Please return every line of the items below that contains the string "word".

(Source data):
....
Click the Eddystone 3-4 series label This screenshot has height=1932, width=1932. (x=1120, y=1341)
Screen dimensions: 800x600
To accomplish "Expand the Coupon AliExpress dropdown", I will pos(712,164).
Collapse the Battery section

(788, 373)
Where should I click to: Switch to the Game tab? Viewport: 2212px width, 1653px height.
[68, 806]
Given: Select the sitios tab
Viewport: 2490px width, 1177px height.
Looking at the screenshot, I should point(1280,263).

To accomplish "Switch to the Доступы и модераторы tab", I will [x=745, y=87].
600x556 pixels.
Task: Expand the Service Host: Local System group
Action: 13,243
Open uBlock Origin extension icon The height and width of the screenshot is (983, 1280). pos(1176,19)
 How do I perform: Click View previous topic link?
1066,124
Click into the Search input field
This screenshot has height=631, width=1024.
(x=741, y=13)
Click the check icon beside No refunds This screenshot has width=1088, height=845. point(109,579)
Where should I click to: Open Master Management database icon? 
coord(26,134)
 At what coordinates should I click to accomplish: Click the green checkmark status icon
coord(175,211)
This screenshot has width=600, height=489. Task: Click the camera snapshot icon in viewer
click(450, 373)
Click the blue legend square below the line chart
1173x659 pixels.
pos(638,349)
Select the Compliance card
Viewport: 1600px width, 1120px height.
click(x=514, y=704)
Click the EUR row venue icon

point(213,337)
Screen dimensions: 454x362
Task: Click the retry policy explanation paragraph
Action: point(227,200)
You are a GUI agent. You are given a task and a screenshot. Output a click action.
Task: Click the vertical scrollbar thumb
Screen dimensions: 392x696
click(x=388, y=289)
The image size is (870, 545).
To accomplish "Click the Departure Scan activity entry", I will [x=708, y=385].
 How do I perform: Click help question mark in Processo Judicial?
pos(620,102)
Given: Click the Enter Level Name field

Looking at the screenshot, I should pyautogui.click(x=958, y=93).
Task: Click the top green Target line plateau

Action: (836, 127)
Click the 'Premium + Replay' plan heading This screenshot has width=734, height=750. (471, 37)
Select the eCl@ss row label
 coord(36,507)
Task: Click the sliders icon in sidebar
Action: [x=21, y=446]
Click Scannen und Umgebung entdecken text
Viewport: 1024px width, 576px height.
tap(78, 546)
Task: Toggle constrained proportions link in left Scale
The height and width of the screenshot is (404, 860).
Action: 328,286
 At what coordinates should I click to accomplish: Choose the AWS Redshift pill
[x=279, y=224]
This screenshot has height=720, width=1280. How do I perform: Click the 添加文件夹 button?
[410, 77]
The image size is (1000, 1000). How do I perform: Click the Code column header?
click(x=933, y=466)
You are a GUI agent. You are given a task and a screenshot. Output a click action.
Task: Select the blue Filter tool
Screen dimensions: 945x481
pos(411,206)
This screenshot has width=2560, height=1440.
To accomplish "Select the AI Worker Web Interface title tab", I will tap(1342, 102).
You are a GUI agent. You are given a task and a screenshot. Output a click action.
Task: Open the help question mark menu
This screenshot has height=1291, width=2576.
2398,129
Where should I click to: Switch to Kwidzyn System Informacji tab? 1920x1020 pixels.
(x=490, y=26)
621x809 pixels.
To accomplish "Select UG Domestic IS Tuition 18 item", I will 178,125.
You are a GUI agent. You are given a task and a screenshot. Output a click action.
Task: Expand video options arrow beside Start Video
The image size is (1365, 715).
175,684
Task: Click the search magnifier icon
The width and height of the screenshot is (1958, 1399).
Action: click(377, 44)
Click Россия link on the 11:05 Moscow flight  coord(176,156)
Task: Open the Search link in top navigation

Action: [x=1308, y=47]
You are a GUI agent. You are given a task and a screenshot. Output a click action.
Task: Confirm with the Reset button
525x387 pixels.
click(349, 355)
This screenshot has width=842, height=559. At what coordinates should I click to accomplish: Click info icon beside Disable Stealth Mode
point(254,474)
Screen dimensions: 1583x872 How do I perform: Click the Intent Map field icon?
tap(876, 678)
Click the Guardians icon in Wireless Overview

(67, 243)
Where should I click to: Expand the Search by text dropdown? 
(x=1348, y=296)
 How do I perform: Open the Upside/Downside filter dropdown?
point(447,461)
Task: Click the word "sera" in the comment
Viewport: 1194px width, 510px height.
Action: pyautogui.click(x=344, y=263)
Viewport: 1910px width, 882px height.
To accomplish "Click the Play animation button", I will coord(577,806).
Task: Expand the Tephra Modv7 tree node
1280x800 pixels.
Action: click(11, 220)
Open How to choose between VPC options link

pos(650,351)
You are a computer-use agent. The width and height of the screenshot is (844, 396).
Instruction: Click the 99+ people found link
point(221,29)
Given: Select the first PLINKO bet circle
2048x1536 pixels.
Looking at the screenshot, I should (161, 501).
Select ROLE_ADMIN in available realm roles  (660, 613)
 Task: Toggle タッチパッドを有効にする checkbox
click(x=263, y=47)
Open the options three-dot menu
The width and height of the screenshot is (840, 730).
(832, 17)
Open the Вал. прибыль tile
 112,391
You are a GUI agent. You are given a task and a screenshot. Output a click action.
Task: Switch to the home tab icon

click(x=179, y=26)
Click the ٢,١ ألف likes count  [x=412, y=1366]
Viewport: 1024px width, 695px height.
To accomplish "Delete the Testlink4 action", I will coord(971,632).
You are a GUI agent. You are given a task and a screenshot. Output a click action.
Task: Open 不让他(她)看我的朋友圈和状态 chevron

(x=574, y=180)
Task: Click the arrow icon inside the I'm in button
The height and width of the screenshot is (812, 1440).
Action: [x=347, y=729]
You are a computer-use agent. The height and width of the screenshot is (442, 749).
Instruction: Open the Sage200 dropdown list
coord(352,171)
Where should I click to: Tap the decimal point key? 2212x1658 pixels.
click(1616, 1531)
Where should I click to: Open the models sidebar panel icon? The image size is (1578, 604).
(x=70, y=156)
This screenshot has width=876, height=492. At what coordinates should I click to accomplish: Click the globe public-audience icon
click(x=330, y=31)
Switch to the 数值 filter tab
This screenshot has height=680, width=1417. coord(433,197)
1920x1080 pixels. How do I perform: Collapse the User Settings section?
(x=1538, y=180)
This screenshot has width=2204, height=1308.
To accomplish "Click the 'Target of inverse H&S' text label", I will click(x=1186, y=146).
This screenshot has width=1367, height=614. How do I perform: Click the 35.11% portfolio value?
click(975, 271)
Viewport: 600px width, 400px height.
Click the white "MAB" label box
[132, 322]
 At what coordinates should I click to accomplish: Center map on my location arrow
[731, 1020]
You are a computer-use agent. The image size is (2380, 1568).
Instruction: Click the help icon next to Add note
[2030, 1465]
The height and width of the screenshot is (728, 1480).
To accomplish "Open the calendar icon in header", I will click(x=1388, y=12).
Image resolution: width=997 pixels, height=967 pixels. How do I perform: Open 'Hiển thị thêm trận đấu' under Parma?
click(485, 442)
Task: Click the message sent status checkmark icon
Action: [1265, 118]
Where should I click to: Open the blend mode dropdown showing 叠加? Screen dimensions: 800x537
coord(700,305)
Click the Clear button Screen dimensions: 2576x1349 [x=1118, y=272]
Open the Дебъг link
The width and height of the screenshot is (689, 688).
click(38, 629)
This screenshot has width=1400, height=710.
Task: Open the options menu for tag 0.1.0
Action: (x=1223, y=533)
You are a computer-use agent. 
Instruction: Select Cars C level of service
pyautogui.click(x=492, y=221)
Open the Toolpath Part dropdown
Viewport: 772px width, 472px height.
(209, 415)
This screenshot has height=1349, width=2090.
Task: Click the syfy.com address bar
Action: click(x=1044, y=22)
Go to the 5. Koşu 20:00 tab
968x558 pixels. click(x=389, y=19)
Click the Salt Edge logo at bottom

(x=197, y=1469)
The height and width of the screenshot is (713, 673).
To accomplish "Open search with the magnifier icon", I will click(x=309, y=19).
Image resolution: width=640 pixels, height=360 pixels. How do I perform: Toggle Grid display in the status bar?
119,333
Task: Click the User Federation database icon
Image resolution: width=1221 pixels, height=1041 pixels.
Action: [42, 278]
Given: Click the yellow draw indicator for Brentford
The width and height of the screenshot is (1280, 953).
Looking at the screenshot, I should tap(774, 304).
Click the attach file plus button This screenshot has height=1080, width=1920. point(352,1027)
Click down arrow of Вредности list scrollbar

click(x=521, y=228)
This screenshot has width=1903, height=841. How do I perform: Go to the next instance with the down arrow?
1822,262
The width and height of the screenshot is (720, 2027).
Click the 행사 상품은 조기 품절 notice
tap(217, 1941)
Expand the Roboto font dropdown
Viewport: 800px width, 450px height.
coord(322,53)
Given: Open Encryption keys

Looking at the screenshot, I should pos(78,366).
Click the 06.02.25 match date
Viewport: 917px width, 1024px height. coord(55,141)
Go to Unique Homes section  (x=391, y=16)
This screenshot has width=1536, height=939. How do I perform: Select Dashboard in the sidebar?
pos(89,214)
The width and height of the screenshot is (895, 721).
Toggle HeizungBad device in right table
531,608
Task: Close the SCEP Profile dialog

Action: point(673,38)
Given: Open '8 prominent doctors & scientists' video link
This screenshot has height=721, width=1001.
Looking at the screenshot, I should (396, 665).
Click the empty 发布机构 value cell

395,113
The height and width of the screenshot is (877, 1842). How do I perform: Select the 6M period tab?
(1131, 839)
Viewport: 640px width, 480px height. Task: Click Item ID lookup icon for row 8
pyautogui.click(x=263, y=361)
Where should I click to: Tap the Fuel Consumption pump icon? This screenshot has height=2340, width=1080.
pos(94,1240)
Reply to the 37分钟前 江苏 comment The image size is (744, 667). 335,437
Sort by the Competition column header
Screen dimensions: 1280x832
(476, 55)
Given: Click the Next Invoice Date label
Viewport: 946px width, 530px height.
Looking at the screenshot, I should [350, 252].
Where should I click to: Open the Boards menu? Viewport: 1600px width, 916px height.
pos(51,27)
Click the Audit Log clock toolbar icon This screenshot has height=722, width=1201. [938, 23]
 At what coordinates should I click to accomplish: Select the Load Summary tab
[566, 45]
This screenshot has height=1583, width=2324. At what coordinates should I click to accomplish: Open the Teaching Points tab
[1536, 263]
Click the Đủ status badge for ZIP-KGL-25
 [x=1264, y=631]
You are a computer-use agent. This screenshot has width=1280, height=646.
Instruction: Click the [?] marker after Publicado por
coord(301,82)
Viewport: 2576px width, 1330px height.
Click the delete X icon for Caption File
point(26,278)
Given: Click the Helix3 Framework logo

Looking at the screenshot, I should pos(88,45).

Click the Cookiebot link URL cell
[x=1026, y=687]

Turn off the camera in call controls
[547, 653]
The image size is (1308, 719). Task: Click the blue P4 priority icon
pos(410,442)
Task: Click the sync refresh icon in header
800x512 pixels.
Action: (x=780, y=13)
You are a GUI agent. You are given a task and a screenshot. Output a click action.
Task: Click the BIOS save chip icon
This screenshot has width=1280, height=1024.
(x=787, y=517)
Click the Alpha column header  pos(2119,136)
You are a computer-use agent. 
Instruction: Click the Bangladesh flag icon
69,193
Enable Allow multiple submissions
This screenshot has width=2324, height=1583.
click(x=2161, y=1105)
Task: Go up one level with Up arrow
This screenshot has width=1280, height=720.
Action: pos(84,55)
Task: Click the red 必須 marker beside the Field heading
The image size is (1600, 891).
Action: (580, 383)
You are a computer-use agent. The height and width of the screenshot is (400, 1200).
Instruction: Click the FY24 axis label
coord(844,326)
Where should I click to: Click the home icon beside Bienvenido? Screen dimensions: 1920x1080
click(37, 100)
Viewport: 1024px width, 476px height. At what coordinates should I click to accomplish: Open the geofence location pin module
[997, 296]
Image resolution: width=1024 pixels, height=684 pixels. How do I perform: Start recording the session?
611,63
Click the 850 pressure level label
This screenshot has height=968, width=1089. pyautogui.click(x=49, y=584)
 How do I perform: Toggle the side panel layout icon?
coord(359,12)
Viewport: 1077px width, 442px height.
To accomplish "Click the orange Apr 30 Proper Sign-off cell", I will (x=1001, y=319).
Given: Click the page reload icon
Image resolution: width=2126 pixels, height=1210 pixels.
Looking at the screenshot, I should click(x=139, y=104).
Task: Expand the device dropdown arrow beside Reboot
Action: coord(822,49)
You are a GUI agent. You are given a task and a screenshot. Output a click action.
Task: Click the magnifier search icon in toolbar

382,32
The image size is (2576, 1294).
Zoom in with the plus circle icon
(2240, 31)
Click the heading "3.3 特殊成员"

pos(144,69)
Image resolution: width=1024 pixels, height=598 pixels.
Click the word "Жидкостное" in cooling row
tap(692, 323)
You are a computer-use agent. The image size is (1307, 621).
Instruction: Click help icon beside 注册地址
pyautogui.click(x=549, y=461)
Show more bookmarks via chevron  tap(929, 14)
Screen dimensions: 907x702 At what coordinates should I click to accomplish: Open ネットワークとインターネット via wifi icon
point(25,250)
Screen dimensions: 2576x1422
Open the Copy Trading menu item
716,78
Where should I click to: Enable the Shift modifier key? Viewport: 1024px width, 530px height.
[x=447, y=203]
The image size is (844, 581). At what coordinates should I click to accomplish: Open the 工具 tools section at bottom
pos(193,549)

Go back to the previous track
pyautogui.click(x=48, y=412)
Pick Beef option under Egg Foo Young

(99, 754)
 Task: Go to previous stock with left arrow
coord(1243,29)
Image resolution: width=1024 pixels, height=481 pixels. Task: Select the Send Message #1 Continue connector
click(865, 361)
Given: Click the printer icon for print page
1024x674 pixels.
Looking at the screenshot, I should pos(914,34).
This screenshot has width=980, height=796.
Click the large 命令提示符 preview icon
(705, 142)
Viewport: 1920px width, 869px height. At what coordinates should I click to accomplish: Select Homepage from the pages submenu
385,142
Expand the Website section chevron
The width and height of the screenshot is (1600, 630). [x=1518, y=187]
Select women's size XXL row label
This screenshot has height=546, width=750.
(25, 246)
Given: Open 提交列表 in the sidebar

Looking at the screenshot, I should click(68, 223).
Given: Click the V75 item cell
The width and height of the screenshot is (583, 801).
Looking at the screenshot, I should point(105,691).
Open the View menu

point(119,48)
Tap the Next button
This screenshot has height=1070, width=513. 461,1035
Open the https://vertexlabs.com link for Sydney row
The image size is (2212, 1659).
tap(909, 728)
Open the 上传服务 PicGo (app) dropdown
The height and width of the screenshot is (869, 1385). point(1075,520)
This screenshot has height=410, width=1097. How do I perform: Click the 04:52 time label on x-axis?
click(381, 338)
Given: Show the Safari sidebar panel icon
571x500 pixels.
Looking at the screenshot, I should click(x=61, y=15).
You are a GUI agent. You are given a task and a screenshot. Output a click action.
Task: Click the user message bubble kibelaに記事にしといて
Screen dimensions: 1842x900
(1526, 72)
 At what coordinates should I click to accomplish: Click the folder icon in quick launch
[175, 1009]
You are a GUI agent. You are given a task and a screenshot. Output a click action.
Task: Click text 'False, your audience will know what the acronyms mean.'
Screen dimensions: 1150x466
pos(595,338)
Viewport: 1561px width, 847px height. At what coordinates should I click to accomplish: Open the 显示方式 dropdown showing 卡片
....
(THE RESULT):
Task: Click the word "sera" in the comment
Click the word "Жидкостное" in cooling row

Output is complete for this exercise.